- Seal
- Palé Location in Baranya County Palé Palé (Hungary)
- Coordinates: 46°15′38″N 18°04′13″E﻿ / ﻿46.26056°N 18.07031°E
- Country: Hungary
- County: Baranya
- District: Hegyhát

Government
- • Type: Mayor-council
- • Mayor: Tímea Markóné Héder (Ind.)

Area
- • Total: 2.15 km^{2} (0.83 sq mi)

Population (2021)
- • Total: 95
- • Density: 44/km^{2} (110/sq mi)
- Time zone: UTC+1 (CET)
- • Summer (DST): UTC+2 (CEST)
- Postal code: 7370
- Area code: 72
- NUTS 3: HU231
- HCSO: 23764

= Palé, Hungary =

Palé is a village (község) in Hegyhát District, northern Baranya county, in the Southern Transdanubia region of Hungary. Its population at the 2011 census was 99.

== Geography ==
The village is located at 46° 15′ 38″ N, 18° 4′ 13″ E. Its area is 2.15 km2. It is part of the Southern Transdanubia statistical region, and administratively it falls under Baranya County and then Hegyhát District. It lies 3 km west of the town of Sásd.

== Demographics ==
=== 2011 census ===
As of the census of 2011, there were 99 residents, 34 households, and 28 families living in the village. The population density was 119 /sqmi. There were 37 dwellings at an average density of 45 /sqmi. The average household size was 2.74. The average number of children was 1.07. The average family size was 2.93.

Religious affiliation was 44.1% Roman Catholic, 5.4% Calvinist, 8.6% other religion, and 15.1% unaffiliated, with 26.9% declining to answer.

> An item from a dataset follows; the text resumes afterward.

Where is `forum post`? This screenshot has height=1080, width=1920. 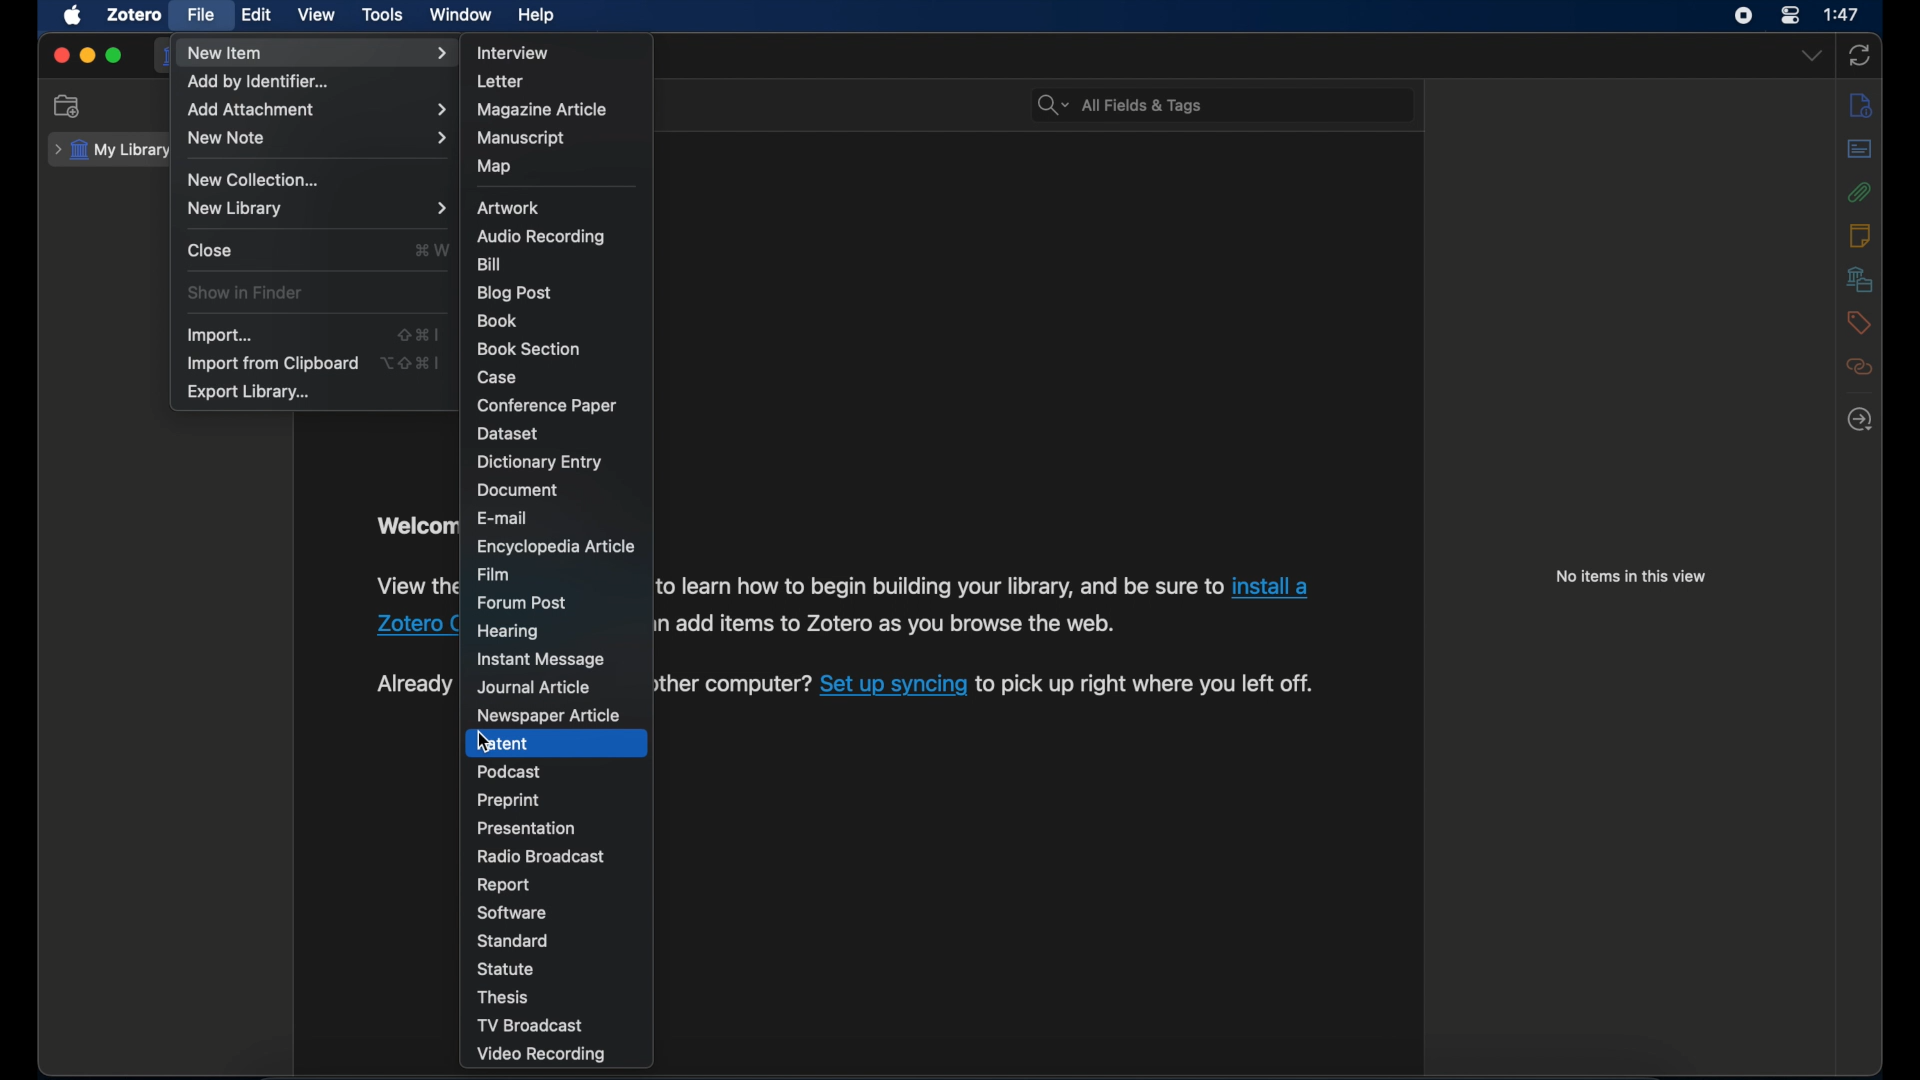
forum post is located at coordinates (523, 603).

The village had an ethnic minority Roma population of 5.4%. A small number of residents also identified as German (1.1%). The vast majority declared themselves as Hungarian (98.9%), with 1.1% declining to answer. (Note: As a person can affiliate themselves with more than one ethnic group (nationality), the totals may be greater than 100%.)

== Local government ==
The village is governed by a mayor with a four-person council. The local government of the village operates a joint council office with the nearby localities of Baranyaszentgyörgy, Felsőegerszeg, Gödre, Meződ, Sásd, Varga and Vázsnok. The seat of the joint council is in Sásd.

== Transportation ==
=== Railway ===
- Sásd Train Station, 3.5 km to the east of the village. The station is on the Pusztaszabolcs–Pécs and Dombóvár-Komló railway lines and is operated by MÁV.